Louisville, Cincinnati and Lexington Railway

Overview
- Reporting mark: LCL
- Locale: Kentucky
- Dates of operation: January 27, 1830 (as Lexington and Ohio Railroad)–July 1, 1881
- Successors: Louisville and Nashville Railroad CSX Transportation R.J. Corman Railroad Group

= Louisville, Cincinnati and Lexington Railway =

The Louisville, Cincinnati and Lexington Railway was a 19th-century railway company in the U.S. state of Kentucky. It operated from 1877, when it absorbed the failed Louisville, Cincinnati and Lexington Railroad, which had begun operating in September 1869, until 1881, when it was purchased by the Louisville and Nashville network. Its former rights-of-way currently form parts of the class-I CSX Transportation system.

==History==

===1830–1848: Lexington & Ohio===
The story of the LCL began with the Lexington and Ohio Railroad, the first railroad in the U.S. Commonwealth of Kentucky. It was the second oldest railroad line west of the Allegheny Mountains.

The Lexington and Ohio was formally chartered by the Kentucky General Assembly on January 27, 1830. The newly formed railroad was tasked with building a line westward from Lexington, Kentucky to the Ohio River. Plans were developed to run the line along the watershed of Elkhorn Creek towards Frankfort, Kentucky. The first section of rail was laid on October 22, 1831, with a ceremony. By August 1 of the following year, the Lexington and Ohio had laid 1.5 mi of track, stretching to 2 mi by October 1832.

Efforts to extend the line ramped up the following year.
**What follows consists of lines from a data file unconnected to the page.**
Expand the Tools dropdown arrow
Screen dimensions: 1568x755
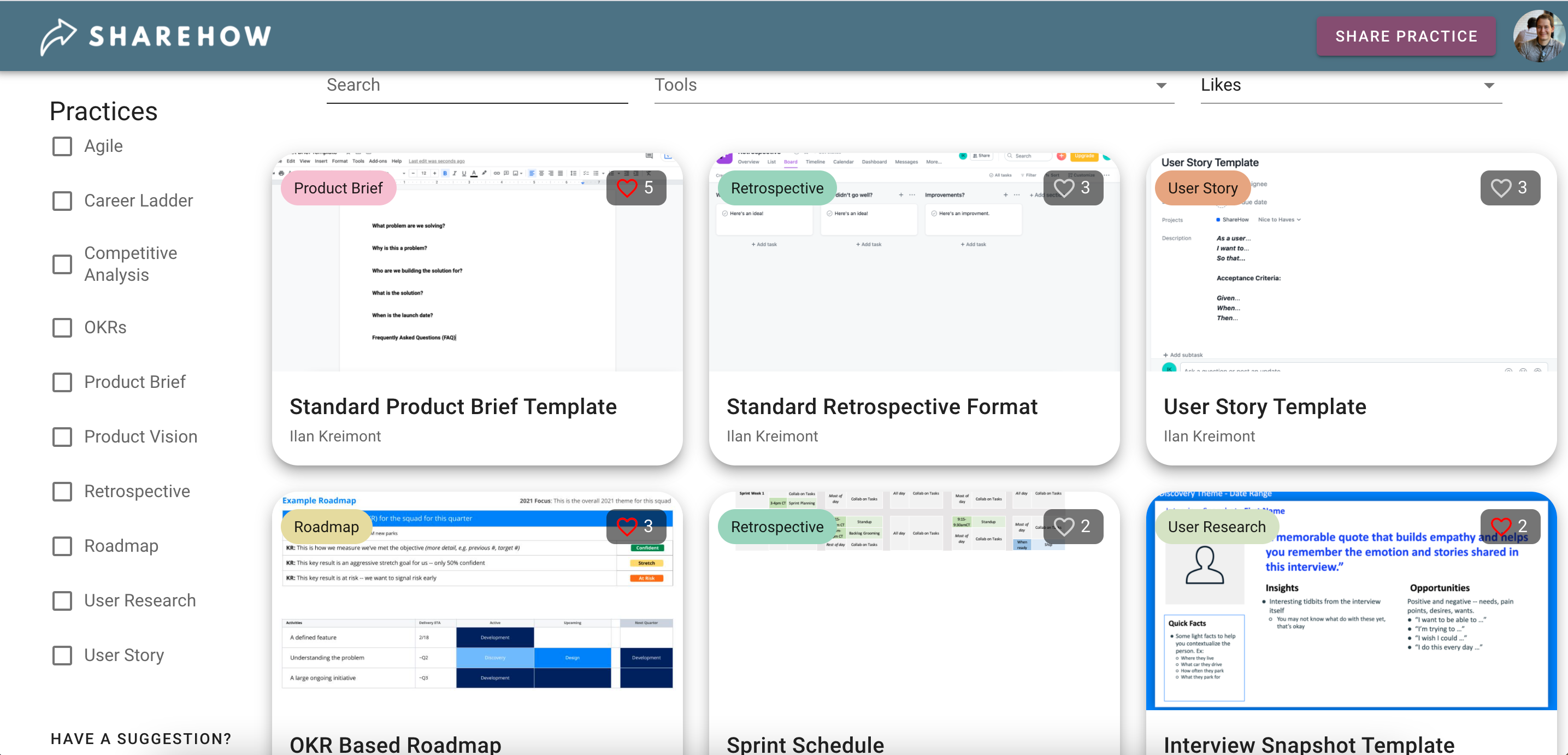(x=1161, y=86)
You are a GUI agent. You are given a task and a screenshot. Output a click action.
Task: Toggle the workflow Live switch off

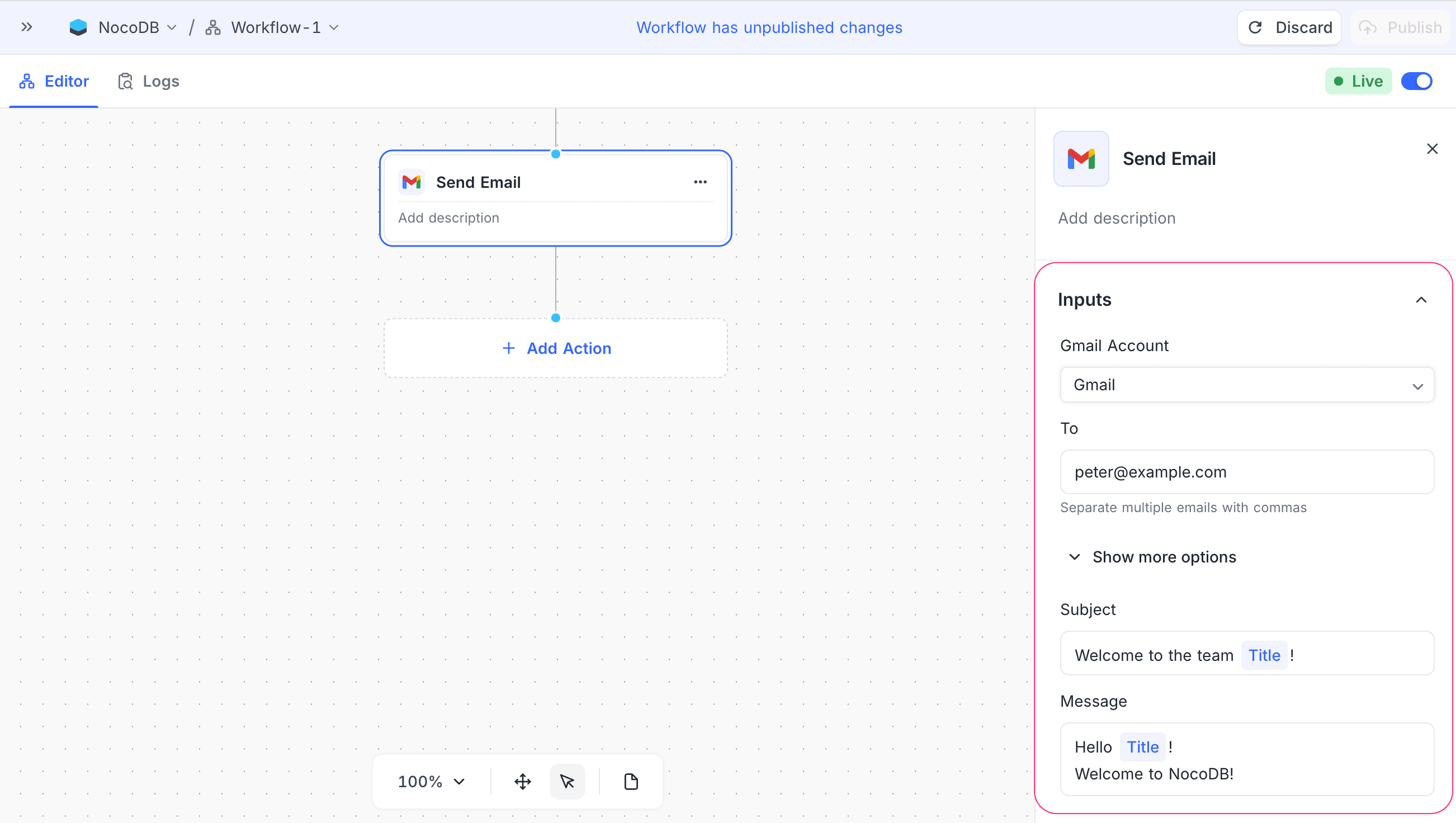point(1416,81)

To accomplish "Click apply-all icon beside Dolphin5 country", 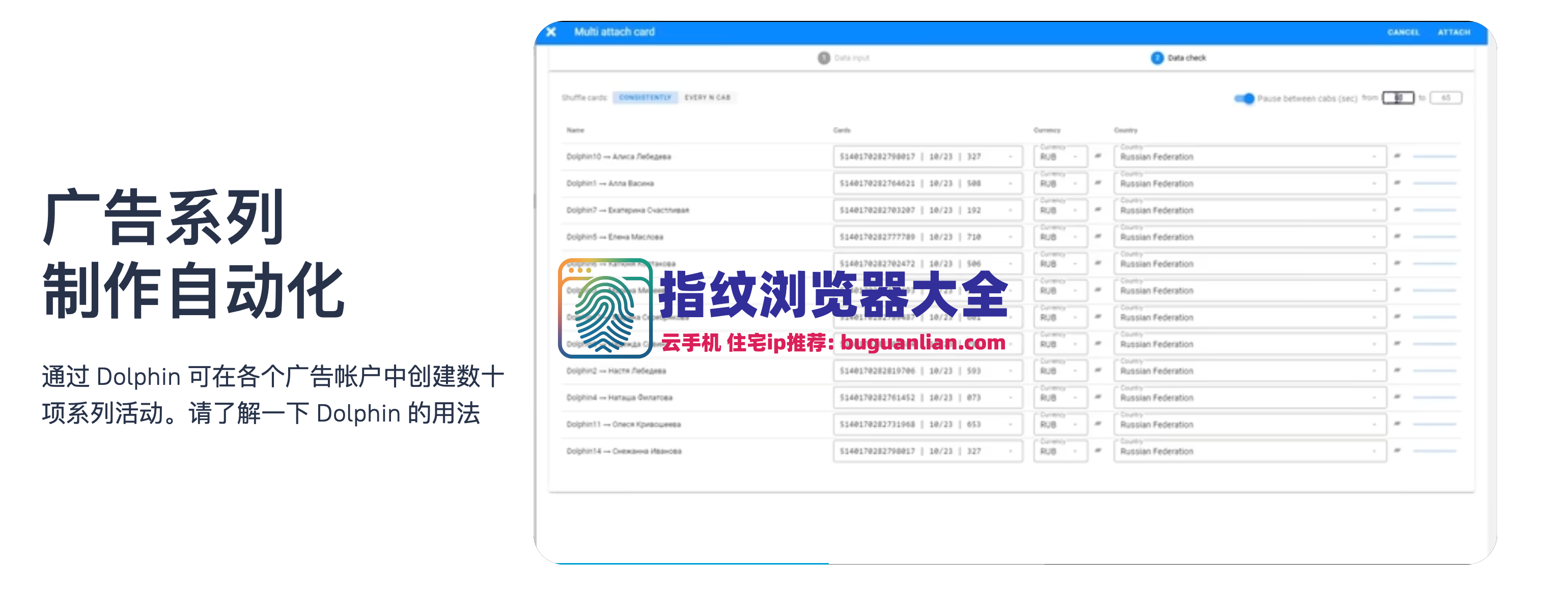I will click(x=1397, y=237).

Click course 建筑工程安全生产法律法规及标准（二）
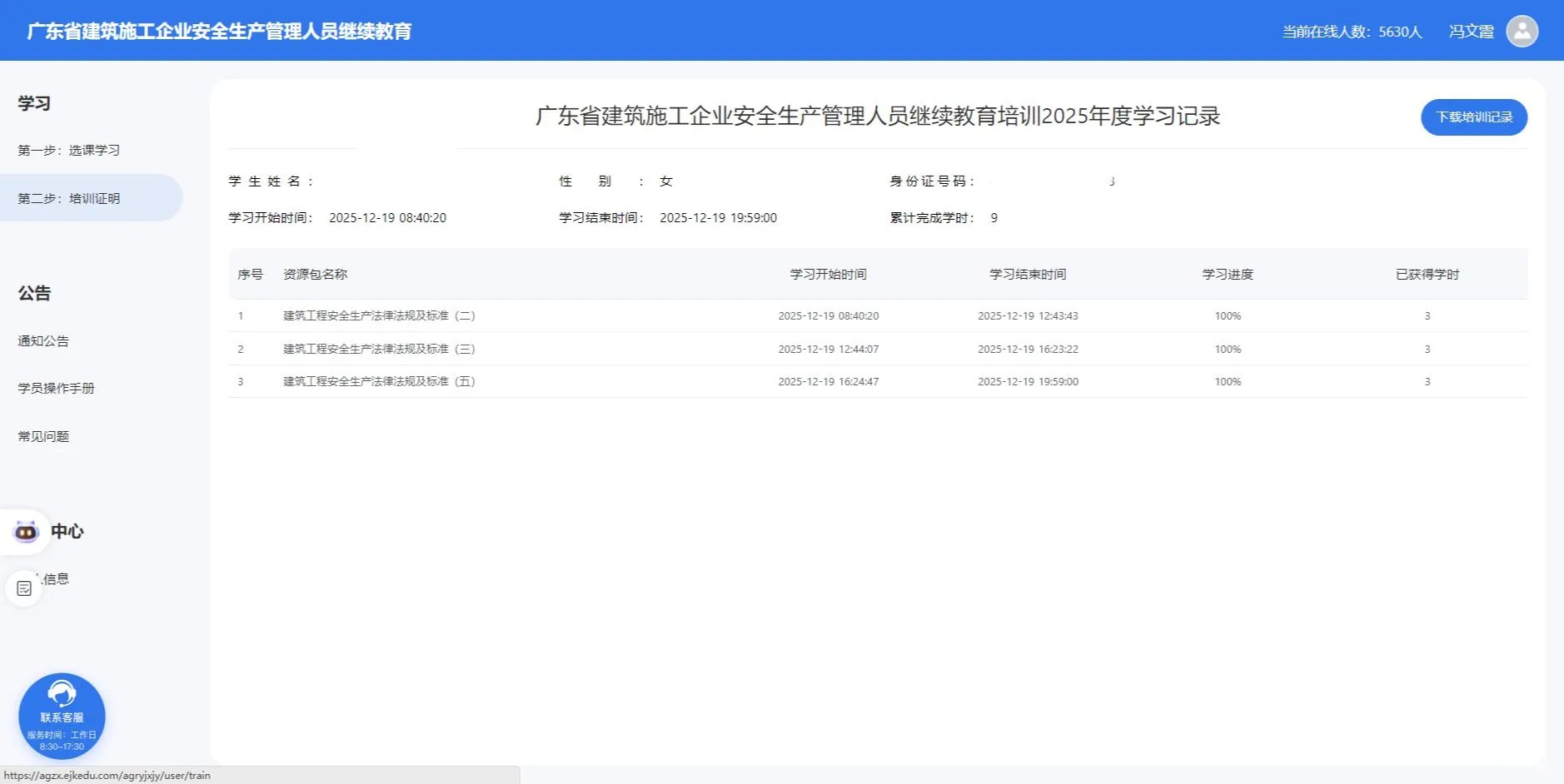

Lexington and Ohio trackage made it to the midway point between Lexington and Frankfort in June 1833, later spawning the present day town of Midway, Kentucky. The railroad was extended further to a point named Duckers Station, bringing the railroad just 6 mi from Frankfort proper.
 On January 30, 1834, the railroad finally arrived at Frankfort. However, the railroad did not enter the city proper, but stopped short of it on a bluff overlooking the city to the northeast. In order to access the valley, the L&O utilized a 2,200 ft incline.

While the L&O had accomplished half of its goal, expenditures had handicapped the railroad. By 1837, the Lexington and Ohio had no cash on hand On January 18, 1838, the railroad's leadership agreed to lease out the line to Phillip Swigert & Company, a major stagecoach operator. However, this plan did not save the railroad, and the parent L&O company became completely insolvent by 1840. On January 12, 1842, the assets of the railroad were sold at public auction in Frankfort. The winning bid came from the state itself of over $178,000. The state operated the railroad for only three years, before leasing it out to the new group of McKee & Swigert in 1845. A major accomplishment of the state and McKee & Swigert's stewardship of the line was completion of a 500 ft tunnel into downtown Frankfort, enabling the railroad to access the city proper.

===1848–1869: Lexington & Frankfort===
In February 1848, a new company was set up to acquire ownership of the Lexington and Ohio line. Organized as the Lexington and Frankfort Railroad, with ownership stakes by both the state and the city of Lexington. The group would formally acquire ownership of the Lexington and Ohio that fall. One of the first goals for the new railroad was to build a more adequate route into the Kentucky River valley to reach downtown Frankfort. On February 23, 1850, the railroad brought its first passenger train into the city via the new line.

===1869–1881: The LCL and L&N purchase===

In September 1869, the Lexington & Frankfort agreed to merge with the Louisville and Frankfort Railroad to create the Louisville, Cincinnati and Lexington Railroad. Despite the merger, outstanding bonds relating to the construction of the Louisville to Cincinnati "Short Line" put the company in financial straights. The railroad was sent into receivership on September 21, 1874. The railroad's new leadership successfully turned the company around financially, allowing it to exit receivership and reorganize as the Louisville, Cincinnati and Lexington Railway on February 1, 1877.

On July 1, 1881, the Louisville & Nashville Railroad purchased the entirety of the railroad. Three months later on November 1, the L&N would formally absorb the railroad into its operations. Today, former rights-of-way of the railroad form parts of the class-I CSX Transportation system.